Discovery of novel fatty acid amide hydrolase (FAAH) inhibitors as anti-alzheimer agents via in-silico-based drug design, virtual screening, molecular docking, molecular dynamics simulation, DFT, and non-clinical studies.

Abstract

To identify some novel fatty acid hydrolase (FAAH) inhibitors that may contribute to the treatment of Alzheimer's disease (AD). In-silico pharmacophore modelling including ligand-based pharmacophore modelling, virtual screening, molecular docking, molecular dynamics modelling, density functional theory and in-silico pharmacokinetics and toxicological studies were employed for the retrieving of novel FAAH inhibitors. Further, these compounds were evaluated for FAAH inhibitory activity using an in vitro enzymatic assay, and later, an in vivo streptozotocin (STZ)-induced AD model was examined in mice. Using an in-silico pharmacophore modelling process with molecular docking, molecular dynamic modelling, density functional theory and in-silico pharmacokinetics and toxicological analysis, three compounds (NCI1697, NCI1001and NCI1041) were retrieved.
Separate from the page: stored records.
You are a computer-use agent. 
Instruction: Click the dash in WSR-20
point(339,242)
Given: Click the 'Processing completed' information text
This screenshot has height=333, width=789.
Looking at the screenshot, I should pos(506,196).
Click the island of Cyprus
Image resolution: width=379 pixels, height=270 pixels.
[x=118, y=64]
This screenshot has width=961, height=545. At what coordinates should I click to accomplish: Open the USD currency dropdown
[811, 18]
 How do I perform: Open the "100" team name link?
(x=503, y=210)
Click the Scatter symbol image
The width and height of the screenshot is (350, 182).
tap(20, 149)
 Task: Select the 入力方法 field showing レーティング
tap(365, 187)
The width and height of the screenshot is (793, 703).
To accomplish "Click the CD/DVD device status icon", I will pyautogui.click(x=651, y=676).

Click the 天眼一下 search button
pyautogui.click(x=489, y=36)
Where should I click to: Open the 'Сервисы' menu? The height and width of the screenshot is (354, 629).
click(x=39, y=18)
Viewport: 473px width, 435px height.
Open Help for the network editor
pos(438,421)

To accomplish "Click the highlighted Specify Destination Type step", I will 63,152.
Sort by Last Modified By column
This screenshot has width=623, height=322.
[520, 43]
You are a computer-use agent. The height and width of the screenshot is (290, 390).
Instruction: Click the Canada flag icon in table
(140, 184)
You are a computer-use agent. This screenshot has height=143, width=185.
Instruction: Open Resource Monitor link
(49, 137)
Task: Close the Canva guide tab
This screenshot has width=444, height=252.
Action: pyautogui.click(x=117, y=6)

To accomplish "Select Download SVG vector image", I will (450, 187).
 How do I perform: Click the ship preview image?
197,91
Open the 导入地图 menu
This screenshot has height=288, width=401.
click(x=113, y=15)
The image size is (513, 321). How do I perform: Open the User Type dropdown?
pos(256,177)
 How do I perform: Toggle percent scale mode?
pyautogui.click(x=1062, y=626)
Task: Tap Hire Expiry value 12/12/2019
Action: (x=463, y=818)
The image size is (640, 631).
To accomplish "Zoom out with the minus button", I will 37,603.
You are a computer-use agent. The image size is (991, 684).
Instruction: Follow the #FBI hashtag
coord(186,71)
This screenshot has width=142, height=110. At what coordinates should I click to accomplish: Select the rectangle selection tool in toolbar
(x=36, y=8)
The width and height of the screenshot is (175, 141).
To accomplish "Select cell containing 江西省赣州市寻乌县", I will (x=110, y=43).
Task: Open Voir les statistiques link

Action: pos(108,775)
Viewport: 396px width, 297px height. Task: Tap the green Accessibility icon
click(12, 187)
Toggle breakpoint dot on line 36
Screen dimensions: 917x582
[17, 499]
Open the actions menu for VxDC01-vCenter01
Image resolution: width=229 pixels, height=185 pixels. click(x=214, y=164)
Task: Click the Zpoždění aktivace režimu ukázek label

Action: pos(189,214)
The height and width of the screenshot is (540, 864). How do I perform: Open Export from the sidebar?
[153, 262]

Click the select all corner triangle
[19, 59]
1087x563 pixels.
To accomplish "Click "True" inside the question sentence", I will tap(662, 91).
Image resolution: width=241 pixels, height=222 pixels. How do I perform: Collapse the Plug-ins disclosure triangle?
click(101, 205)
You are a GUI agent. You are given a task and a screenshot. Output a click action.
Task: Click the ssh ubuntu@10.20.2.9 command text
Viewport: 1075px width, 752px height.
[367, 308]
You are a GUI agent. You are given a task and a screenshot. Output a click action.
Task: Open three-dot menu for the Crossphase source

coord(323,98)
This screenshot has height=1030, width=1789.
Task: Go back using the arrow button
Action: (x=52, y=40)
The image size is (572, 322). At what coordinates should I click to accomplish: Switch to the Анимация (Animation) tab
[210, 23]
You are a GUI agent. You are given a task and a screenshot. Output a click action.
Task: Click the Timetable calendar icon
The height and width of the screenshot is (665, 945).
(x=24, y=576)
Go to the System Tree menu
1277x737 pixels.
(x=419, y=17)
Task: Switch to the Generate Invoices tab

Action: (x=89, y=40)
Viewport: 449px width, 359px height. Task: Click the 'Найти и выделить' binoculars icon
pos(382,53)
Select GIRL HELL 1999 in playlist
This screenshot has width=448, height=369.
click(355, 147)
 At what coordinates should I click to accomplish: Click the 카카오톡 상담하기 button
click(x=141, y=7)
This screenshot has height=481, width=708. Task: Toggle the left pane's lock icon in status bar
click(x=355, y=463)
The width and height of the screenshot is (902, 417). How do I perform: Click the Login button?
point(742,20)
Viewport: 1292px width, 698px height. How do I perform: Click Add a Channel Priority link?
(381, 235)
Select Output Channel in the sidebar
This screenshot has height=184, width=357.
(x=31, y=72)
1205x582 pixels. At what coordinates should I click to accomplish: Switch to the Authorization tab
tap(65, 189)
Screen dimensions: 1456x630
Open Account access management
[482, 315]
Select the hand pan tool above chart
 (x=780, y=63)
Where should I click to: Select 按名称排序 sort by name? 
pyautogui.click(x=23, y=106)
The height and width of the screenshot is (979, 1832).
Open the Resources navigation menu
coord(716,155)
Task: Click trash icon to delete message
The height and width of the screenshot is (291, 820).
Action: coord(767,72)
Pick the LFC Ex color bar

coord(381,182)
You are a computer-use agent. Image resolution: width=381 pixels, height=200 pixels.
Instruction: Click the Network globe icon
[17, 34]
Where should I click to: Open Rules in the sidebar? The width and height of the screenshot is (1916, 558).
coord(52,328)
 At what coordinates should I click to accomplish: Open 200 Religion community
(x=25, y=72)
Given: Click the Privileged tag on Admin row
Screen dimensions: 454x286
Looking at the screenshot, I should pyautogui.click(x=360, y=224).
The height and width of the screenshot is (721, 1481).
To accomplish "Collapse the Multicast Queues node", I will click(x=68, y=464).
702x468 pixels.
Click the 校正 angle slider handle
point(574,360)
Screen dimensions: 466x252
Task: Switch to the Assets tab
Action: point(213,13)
The in vitro FAAH activity assay kit (Fluorometric) was employed to examine the FAAH inhibitory activity of identified compounds. Further, in in-vivo studies, treatment with these compounds at 2.5 and 5mg/kg doses orally for 10days restored the STZ-induced memory deficits in mice, as evident in the radial arm and Morris's water maze assays. Also, these compounds ameliorated oxidative stress profiles and neuroinflammatory biomarkers in mice. Interestingly, STZ-induced disturbance in gene expressions related to AD pathophysiology including endocannabinoid signalling neuroinflammation and neuroimmune signalling were also restored after the treatment. Histopathological findings also confirmed the improvement in the organization of cells and reduction in vacuolation in mice hippocampal tissue in treated mice. The in-silico, in vitro and in-vivo findings collectively indicated that these compounds have impressive FAAH inhibitory activity and may be developed as therapeutic agents in the management of AD.